Spectroscopic imaging with discrete frequency infrared (DF-IR) has the potential to have a major impact on the clinical utility of IR imaging techniques for biochemical detection of disease. This can be achieved in real time using imaging at selected wavenumbers tuned to molecular absorptions of interest enabling tissue and disease-specific contrast to be obtained from the sample. However, selecting the appropriate wavenumbers to measure for DF-IR is critical, since vital diagnostic information could be missed. Here we demonstrate the application of partial least squares discriminant analysis (PLS-DA) and variable importance for projection (VIP) to identify key diagnostic wavenumber targets for the detection of dysplasia in human colon polyp sections.
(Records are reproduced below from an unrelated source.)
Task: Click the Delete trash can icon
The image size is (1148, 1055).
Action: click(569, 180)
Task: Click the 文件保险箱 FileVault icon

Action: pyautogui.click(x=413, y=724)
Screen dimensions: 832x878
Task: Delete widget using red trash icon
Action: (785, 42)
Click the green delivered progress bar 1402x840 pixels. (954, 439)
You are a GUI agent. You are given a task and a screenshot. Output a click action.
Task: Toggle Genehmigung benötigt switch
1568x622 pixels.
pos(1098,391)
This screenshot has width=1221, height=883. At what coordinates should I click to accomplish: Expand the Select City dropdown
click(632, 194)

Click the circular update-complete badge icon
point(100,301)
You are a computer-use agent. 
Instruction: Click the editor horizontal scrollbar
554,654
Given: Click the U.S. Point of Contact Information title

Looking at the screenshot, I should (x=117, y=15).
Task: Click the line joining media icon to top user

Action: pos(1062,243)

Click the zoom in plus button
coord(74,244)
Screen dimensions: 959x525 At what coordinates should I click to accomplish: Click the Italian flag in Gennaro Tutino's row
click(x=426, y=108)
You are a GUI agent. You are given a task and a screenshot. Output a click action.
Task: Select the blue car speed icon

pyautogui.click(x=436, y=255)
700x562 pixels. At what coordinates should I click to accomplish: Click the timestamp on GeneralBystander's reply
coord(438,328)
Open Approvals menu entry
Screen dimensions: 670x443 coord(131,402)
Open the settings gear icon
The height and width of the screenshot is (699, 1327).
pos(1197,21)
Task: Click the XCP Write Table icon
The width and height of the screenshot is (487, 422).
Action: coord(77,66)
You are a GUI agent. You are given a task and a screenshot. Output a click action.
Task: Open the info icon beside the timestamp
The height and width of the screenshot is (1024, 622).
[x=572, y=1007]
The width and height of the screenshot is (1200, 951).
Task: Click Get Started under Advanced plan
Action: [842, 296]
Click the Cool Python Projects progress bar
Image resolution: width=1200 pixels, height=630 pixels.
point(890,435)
A small dataset, including 41 regions of interest (25 benign, 16 dysplastic; 5175 spectra in total), was selected from Fourier transform infrared (FT-IR) images of human colon polyp sections. PLS-DA was used to differentiate between benign and cancerous human colon polyp sections (sensitivity 95%, specificity 93% cross-validated), and VIP scores were calculated for all wavenumbers. A second PLS-DA model was then calculated using only variables that VIP identified as significant, reducing the number of wavenumbers to ~25% of the full dataset. The resulting cross-validated sensitivity and specificity (93 and 90%, respectively) indicate that the VIP method selects the key diagnostic wavenumbers for this dataset. Finally, a robust subset of variables was identified by selecting wavenumbers that exceeded the minimum VIP score in >95% of our validation iterations. A cross-validated PLS-DA model using only the robustly selected wavenumber targets (~20% of the original wavenumbers) resulted in sensitivity and specificity of 91 and 82%, respectively, indicating that PLS-DA and VIP are suitable approaches for the selection of wavenumber targets in DF-IR.